The sampling time points (0, 6, 12, and 24 h) were selected based on preliminary growth-curve analysis to capture different metabolic phases: lag phase (0 h), early exponential phase (6 h, OD600 ≈ 2.0), late exponential phase (12 h, OD600 ≈ 4.5), and stationary phase (24 h, OD600 ≈ 5.5). This temporal profiling was designed to capture dynamic changes in enzyme activities during the transition from glucose to mixed-sugar metabolism and the onset of CCR in the wild-type strain. The 6 h time point was additionally used for detailed comparisons, as it represents a period of high metabolic activity and pronounced differences in sugar-utilization patterns between strains.
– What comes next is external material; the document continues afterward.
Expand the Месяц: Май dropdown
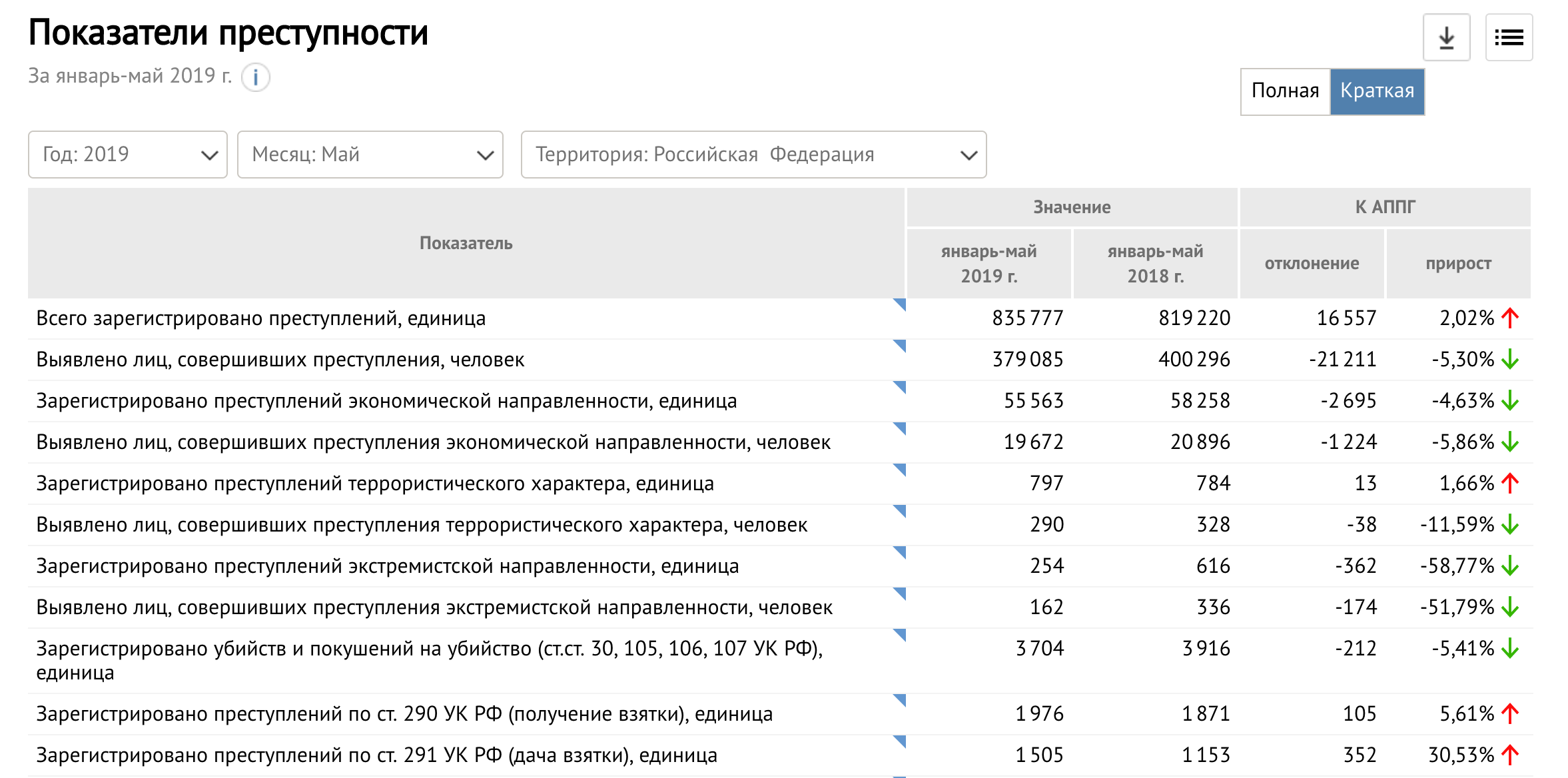The width and height of the screenshot is (1568, 778). 370,155
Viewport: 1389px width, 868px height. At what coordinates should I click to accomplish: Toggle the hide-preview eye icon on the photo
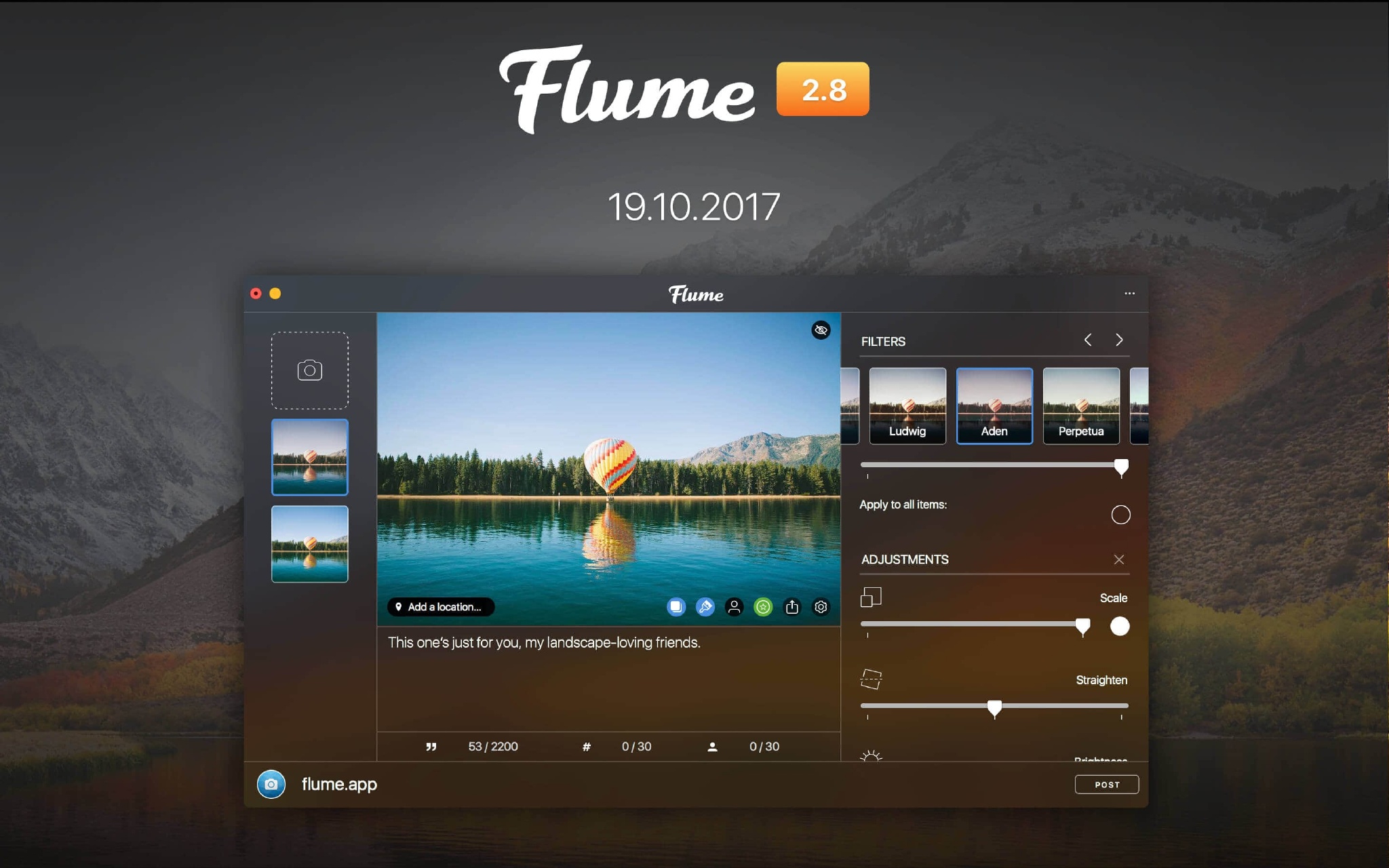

LDH activity was assayed in the direction of pyruvate reduction by monitoring the decrease in absorbance at 340 nm (NADH oxidation, ε = 6220 M−1 cm−1). The reaction mixture (1.0 mL) contained 50 mM Tris-HCl (pH 7.5), 0.2 mM NADH, 5 mM sodium pyruvate, and an appropriate amount of crude extract. ACK activity was assayed in the direction of acetyl phosphate formation by coupling with hydroxylamine and quantifying the resulting acetohydroxamic acid-Fe3+ complex at 540 nm. The reaction mixture contained 50 mM Tris-HCl (pH 7.4), 200 mM potassium acetate, 10 mM ATP, 10 mM MgCl2, and 400 mM hydroxylamine hydrochloride.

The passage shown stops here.